ROMA (ITALPRESS) – “La tutela della vita e della dignità umana e la salvaguardia dei diritti fondamentali dei rifugiati e dei richiedenti la protezione internazionale sono per il nostro Paese una priorità assoluta. Tuttavia, non può essere elusa la potestà delle autorità governative competenti in materia di ricerca e soccorso in mare, nè possono eludersi le norme in tema di controllo delle frontiere e di immigrazione”. Lo scrive il ministero dell’Interno nella risposta alla lettera inviata dalla
commissaria per i Diritti Umani del Consiglio D’Europa Dunja
Mijatovic che invita il governo “a prendere in considerazione il
ritiro o la revisione” del decreto sulle Ong.
“Al contemperamento di tali esigenze risponde il decreto legge n. 1/2023, in corso di conversione in questi giorni – spiega il Viminale -. Il provvedimento interviene sulle attività svolte da navi private che effettuano attività di recupero di persone in mare, con l’obiettivo di prevenire possibili abusi della normativa di settore, riferita a salvataggi operati occasionalmente e non, invece, ad attività di intercetto e recupero sistematico e non occasionale di migranti in partenza dalle coste africane. In tale prospettiva, le recenti disposizioni declinano le condizioni in presenza delle quali l’attività di recupero operata da navi private può ritenersi conforme alle convenzioni internazionali e alle norme nazionali, escludendo l’adozione di provvedimenti interdettivi o
sanzionatori”.
“A differenza di quanto asserito – sottolinea il ministero dell’Interno -, le nuove disposizioni non impediscono alle ONG di effettuare interventi multipli in mare, nè, meno che mai, le obbligano a ignorare eventuali ulteriori richieste di soccorso nell’area, qualora già abbiano preso a bordo delle persone. Tali interventi sono, infatti, legittimi se effettuati in conformità alle regole di condotta enucleate dal legislatore e alle indicazioni del competente centro di coordinamento del soccorso marittimo. Ciò che la nuova norma intende evitare è, piuttosto, la sistematica attività di recupero dei migranti nelle acque antistanti le coste libiche o tunisine, al fine di condurli esclusivamente in Italia, senza alcuna forma di coordinamento.

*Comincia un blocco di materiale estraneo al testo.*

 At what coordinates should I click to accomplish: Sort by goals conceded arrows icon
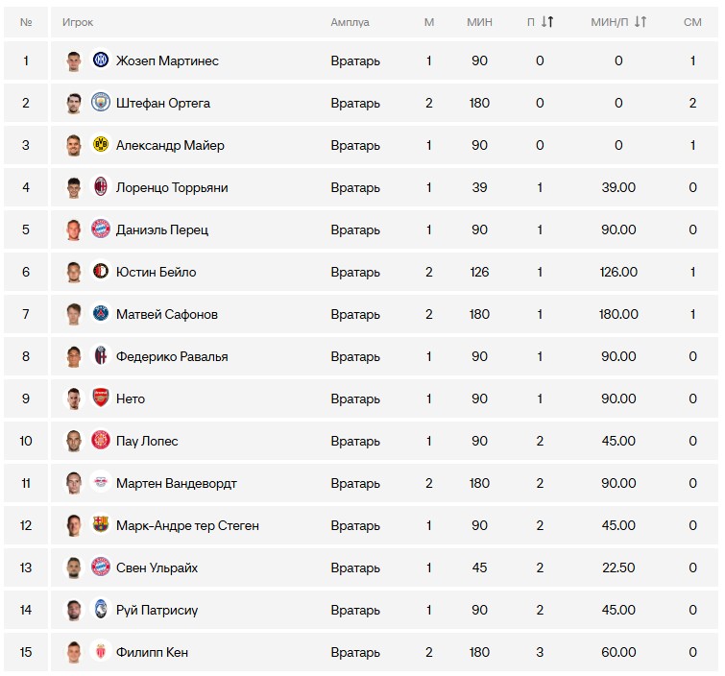coord(547,21)
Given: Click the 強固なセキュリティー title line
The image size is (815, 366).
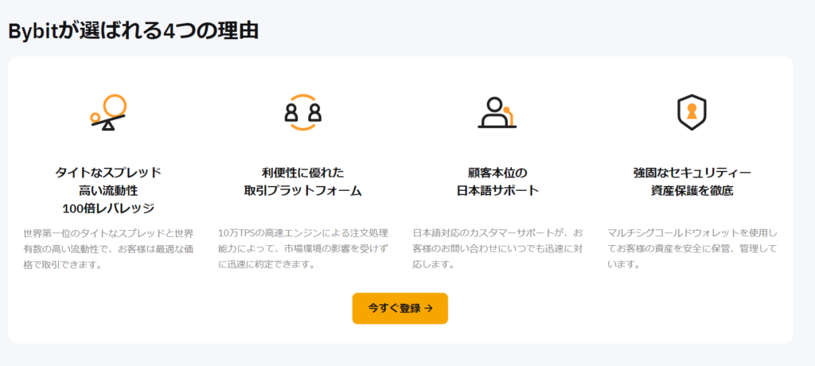Looking at the screenshot, I should [x=692, y=172].
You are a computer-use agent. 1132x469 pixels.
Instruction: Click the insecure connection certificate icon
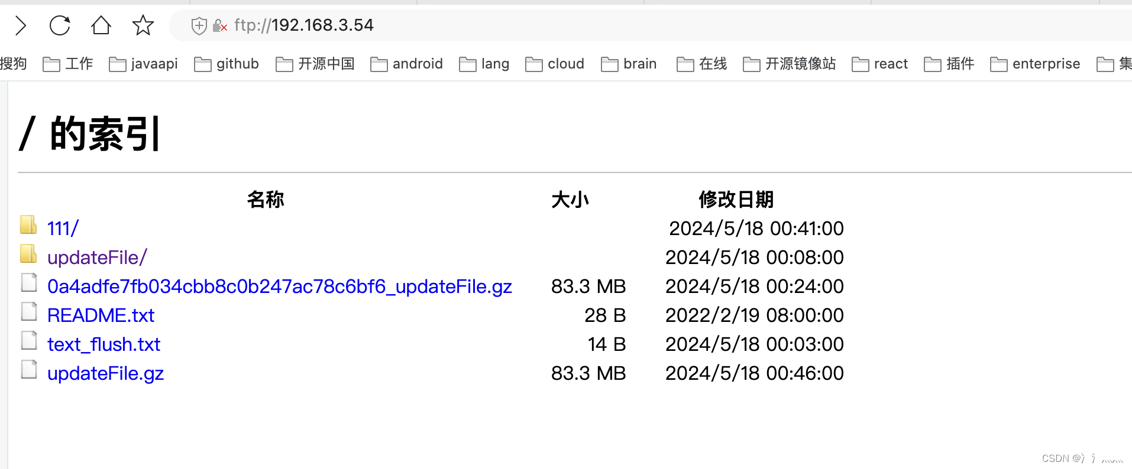pyautogui.click(x=219, y=27)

Tale modus operandi, diffuso tra le ONG, si pone al di fuori delle fattispecie previste dalle Convenzioni internazionali in materia di soccorso in mare; inoltre, ingenerando nei trafficanti di esseri umani l’aspettativa di un sicuro e immediato intervento appena al largo delle aree di partenza, ha finito con il determinare – a prescindere dalle intenzioni delle ONG una modulazione del modello criminale che precede l’impiego di imbarcazioni inadeguate alla navigazione in alto mare che, se per un verso garantiscono maggiori guadagni alle organizzazioni criminali, per altro verso, innalzano sensibilmente l’esposizione a rischio dei migranti”.